会社で Git Flow を運用し始めてから 3 か月以上が経ちました。チームの拡大、要件とユーザーの増加に伴って、バージョン管理フローがどう変遷してきたかを記録しておきます。
このようなフローは、安定的かつ継続的なデリバリーに役立ちます。
# 1 本のメインブランチ
master
- チームリードの個人プロジェクトで、ユーザーもほとんどいなかったため、
masterは私の遊び場でした。好きなように変更し、壊しても誰かに気づかれる前に元に戻せばよい、という感じでした。
# 2 本のメインブランチ
masterdevelop
- 業務要件が増え、初期メンバーが加わりました。
developとmasterにブランチを分け始め、メンバーは直接developで開発します。developとmasterはそれぞれテスト環境と本番環境の CI/CD に紐付け、developはテスト用、masterはデリバリー用とし、開発サイクルごとにdevelopをmasterへ一度マージして新バージョンとしてリリースします。
# 2 本のメインブランチ、1 本のサブブランチ
master(メイン)develop(メイン)feature(サブ)
コード品質を確保するため、要件を実装する際は全員が
developからfeatureブランチを切り、developへマージし戻すたびに Pull Request を発行し、チームリードがレビューしてマージします。自分のコードをレビューしやすくするため、開発の過程でリファクタリングが必要な場合は、リファクタリング用の
featureブランチを別途切ってコードをリファクタリングし、新機能はそのリファクタリングブランチをベースに開発を続けます。1 つの機能を複数の PR に分割でき、各 PR で変更するファイル数をできるだけ減らします。要件が終わらず、メンバーがさらに増えました。チーム内の交流を促進し同期を保つため、プロジェクトの拡大に伴い、PR を出す際に関連メンバー(このコードに触れたことがある人、またはこれから触れる人)に Assign できるようにしました。チームの中心は分散し、全員がお互いのコードにコメントし Approved できます。

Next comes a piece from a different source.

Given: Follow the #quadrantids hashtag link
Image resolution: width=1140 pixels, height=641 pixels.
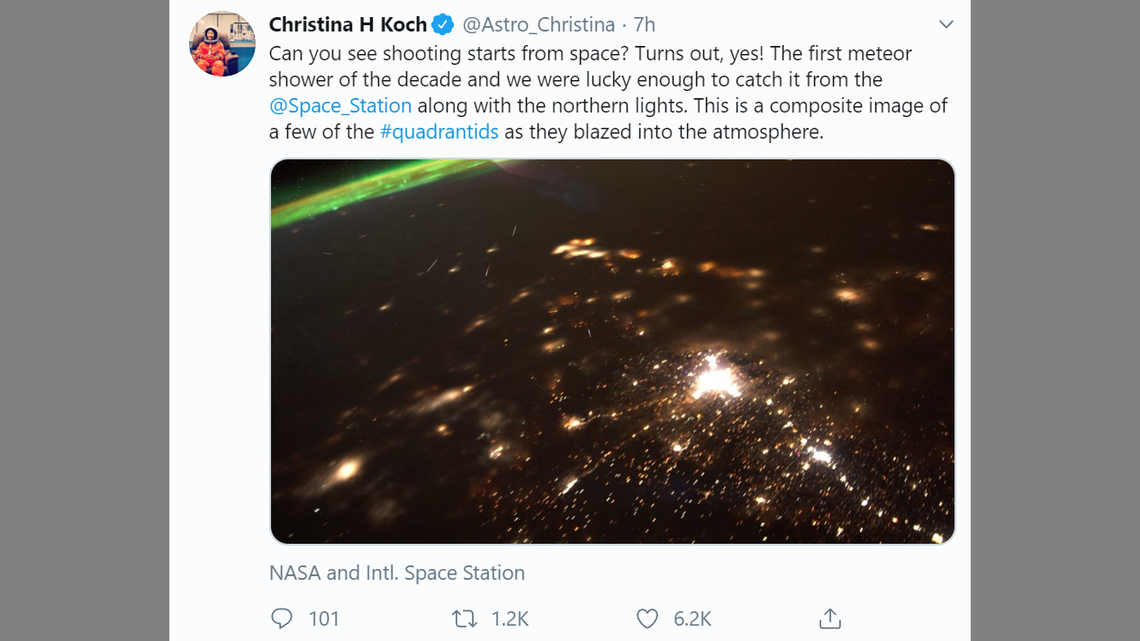Looking at the screenshot, I should pos(439,132).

コーディングスタイルを揃えるため、一定の周期ごとにその周期で出された PR をレビューし、コーディングスタイルをドキュメント化して、将来入社する人がプロジェクトを素早く理解しチームに溶け込めるようにします。
# 2 本のメインブランチ、2 本のサブブランチ
master(メイン)release(サブ)develop(メイン)feature(サブ)

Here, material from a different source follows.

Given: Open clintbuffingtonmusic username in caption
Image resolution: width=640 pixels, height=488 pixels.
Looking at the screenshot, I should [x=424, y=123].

developをテスト環境としていましたが、多人数での協働では、未完成のコードがうっかりdevelopにマージされると、テスト担当者の QA に影響します。そこでreleaseブランチを追加してdevelopのテスト機能を代替し、元のテスト環境の CI/CD をdevelopからreleaseへ付け替えました。こうすると PR をdevelopにマージしてもデプロイされず、不要なビルド時間を減らせるだけでなく、releaseブランチで問題が起きたときには、releaseをdevelop上の問題のないコミットへ即座に rebase して QA のテストに影響が出ないようにできます。テストで問題に遭遇した場合もrelease上ですぐに修正でき、ただし最後にメインのdevelopブランチへマージし戻すことを忘れないようにします。

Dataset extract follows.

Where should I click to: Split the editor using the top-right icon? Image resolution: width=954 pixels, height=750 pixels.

# 2 本のメインブランチ、3 本のサブブランチ(GitFlow)
master(メイン)hotfix(サブ)release(サブ)develop(メイン)feature(サブ)
- このフローを経ても、本番環境にバグがデプロイされてしまうことはあります。そのときは
masterからhotfixブランチを切って緊急対応し、問題ないことを確認したら、masterとdevelopの 2 つの主要ブランチへマージし戻します。hotfixをdevelopにマージしないと、次の周期のデプロイ時に修正した hotfix が上書きされてしまう可能性が高いです。